What about the mysteriously skyrocketing rates of autism, a disorder in which (among other things) kids can't manage sensory inputs?

OK, that's pretty tenuous. I'm not really a member of the "save just one child" school of risk management. But it's an interesting thing to ponder, especially considering how disproportionate the rates of these disorders are in the US compared to the rest of the West, and the West compared to the rest of the world.

Do I even need to mention obesity? No, I didn't think so.

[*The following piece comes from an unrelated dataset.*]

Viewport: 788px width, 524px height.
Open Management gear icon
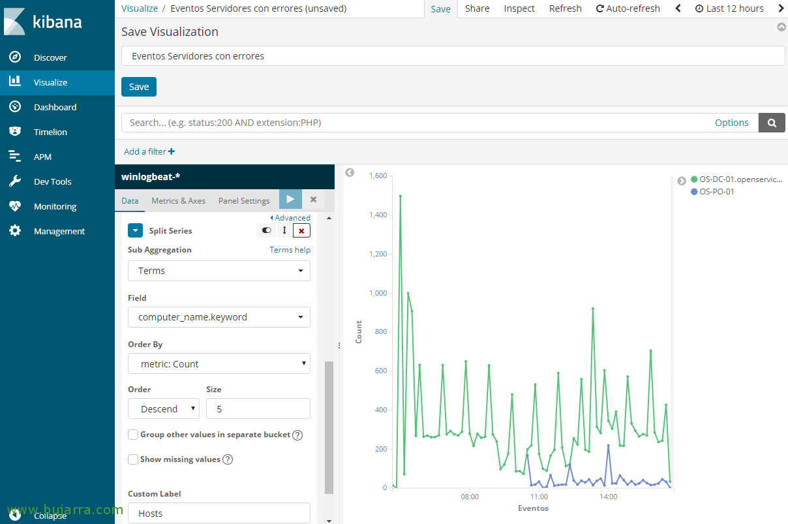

Another angle is the question of whether parents are more likely to use interactive toys and media as a babysitter, and whether such things reduce their investment in personal interaction and directly teaching things to their own kids themselves. I'm cynical, so I definitely suspect that this is happening. If the presence of the "educational" gadgets results in children getting even less of adults' attention, I'd have to call that a harm as well, especially if the gadgets then turn out to have little or no educational benefit....

And finally, although I'd certainly grant that kids should play with toys, is it really inevitable that kids are going to be consuming media extensively? Preschoolers? Toddlers? Infants?
"There are all these babies watching videos, and we wanted to address the reality that's out there and come up with something that is at least appropriate," said Gary Knell, Sesame's president.
"All these babies watching videos"?

So the debate is over, and the Teletubbies won?

Infants and toddlers do not instinctively know how to watch and listen to TV. They're not clamoring to do it... they don't even know what it is, other than a noisy blinking box. (Realizing that a photograph is something different from an oblong piece of paper is considered a developmental milestone.) For them to become viewers of the Teletubbies, someone first has to teach them how to watch.

(Is that why LG never figured out, or cared anything about, her expensive Microsoft "Intellitable"? We didn't train her enough? )

There may or may not be a vast global consipiracy of media and marketers aimed at turning your infant into a TV consumer by appeasing you with "educational benefits". But I think it's undeniable that for well-meaning parents (and infants), this is an unintended consequence.

Does it make any sense for parents to put in time teaching a kid to watch TV so the TV can teach the kid to read, which it may or may not do? What if we cut out the middleman and just taught our kids to read?

I also wonder whether V.Smile and Leapster are more effective at educating, or more effective at training kids how to play video games (and training them to want to)?

These forms of media consumption are not inevitable... but as devices and programming are targeted at younger and younger "markets", parents are participating in making them inevitable.

If we think about it, I wonder, is that really what we want?
"As a society, we are in the middle of a vast uncontrolled experiment on our infants and toddlers growing up in homes saturated with electronic media," Mr. Anderson said.
I guess we'll find out.

1 comment:

Unknown said...

Just today, as I was (ironically) getting my daily dose of media stimulation, I saw a commercial for an "educiational" video game.

The hook was the Mom saying "I'll let you stay up an extra hour if you play your video game" and "No supper until you play your video game" (the latter is paraphrased, but you get the idea).

I was somewhat flabbergasted, but I guess that's what sells.

I wonder if regular Roman citizens sat around talking about how their civilization was going to hell in a handbasket? If so, I fear for us.